Texto ::
>>>

É aqui mais uma vez pertinente acrescentar que, apesar de se tratar de uma formulação genérica, a redacção dos estatutos da Recorrente não é uma vaga referência aos princípios da legalidade e do Estado de Direito, que poderiam esvaziar de sentido concreto as exigências do art.º 3.º, al. a), da LAP.

XVII.

Pelo que deverá ser revogada a douta sentença e substituída por outra que julgue improcedente a excepção de ilegitimidade activa da Recorrente associação, prosseguindo os autos os demais trâmites até final.

Por outro lado, XIX.

Deveria em qualquer caso ser reconhecido, ad minus, o interesse indirecto da Recorrente na demanda, conforme o art.º 2.º, n.º 1, da LAP, que não obriga que a lesão seja directa.

XX.

Pois sempre seriam titulares do direito de acção quaisquer cidadãos no gozo dos seus direitos civis e políticos e as associações e fundações defensoras dos interesses previstos, independentemente de terem ou não interesse directo na demanda.

<<<

Bloco de dados ::
>>>

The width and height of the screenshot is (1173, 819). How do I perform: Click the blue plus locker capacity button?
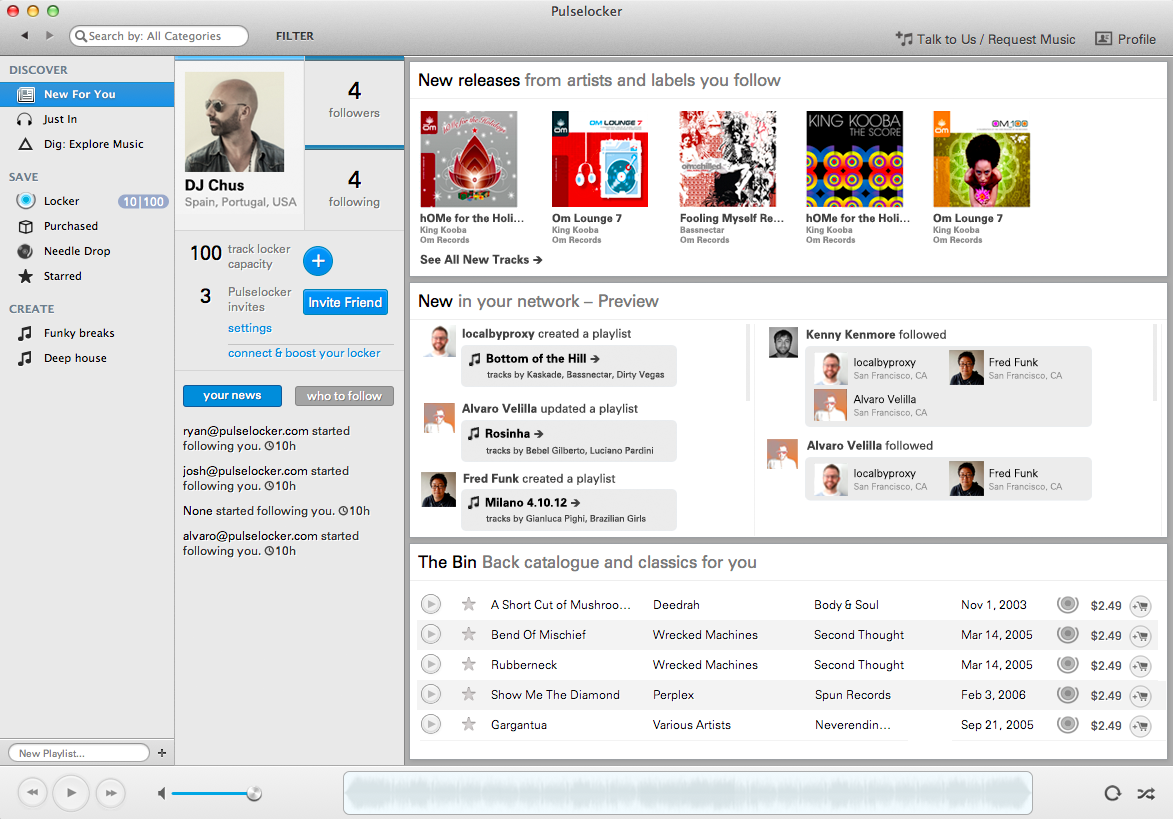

<<<

Tarefas ::
(a) Responda com base no excerto:
(i) Que artigo e alínea da LAP são indicados a propósito das exigências que uma vaga referência poderia esvaziar de sentido concreto?
(ii) Que excepção se pede que seja julgada improcedente na sentença que substitua a revogada?
(iii) Segundo o excerto, o que é que o art.º 2.º, n.º 1, da LAP não obriga?
(b) Transcreva do excerto o trecho que começa em "Por outro lado, XIX." e termina em "directo na demanda.", incluindo ambos.

Respostas ::
(a)
(i) O art.º 3.º, al. a), da LAP.
(ii) A excepção de ilegitimidade activa da Recorrente associação.
(iii) Não obriga que a lesão seja directa.

(b)
Por outro lado, XIX.

Deveria em qualquer caso ser reconhecido, ad minus, o interesse indirecto da Recorrente na demanda, conforme o art.º 2.º, n.º 1, da LAP, que não obriga que a lesão seja directa.

XX.

Pois sempre seriam titulares do direito de acção quaisquer cidadãos no gozo dos seus direitos civis e políticos e as associações e fundações defensoras dos interesses previstos, independentemente de terem ou não interesse directo na demanda.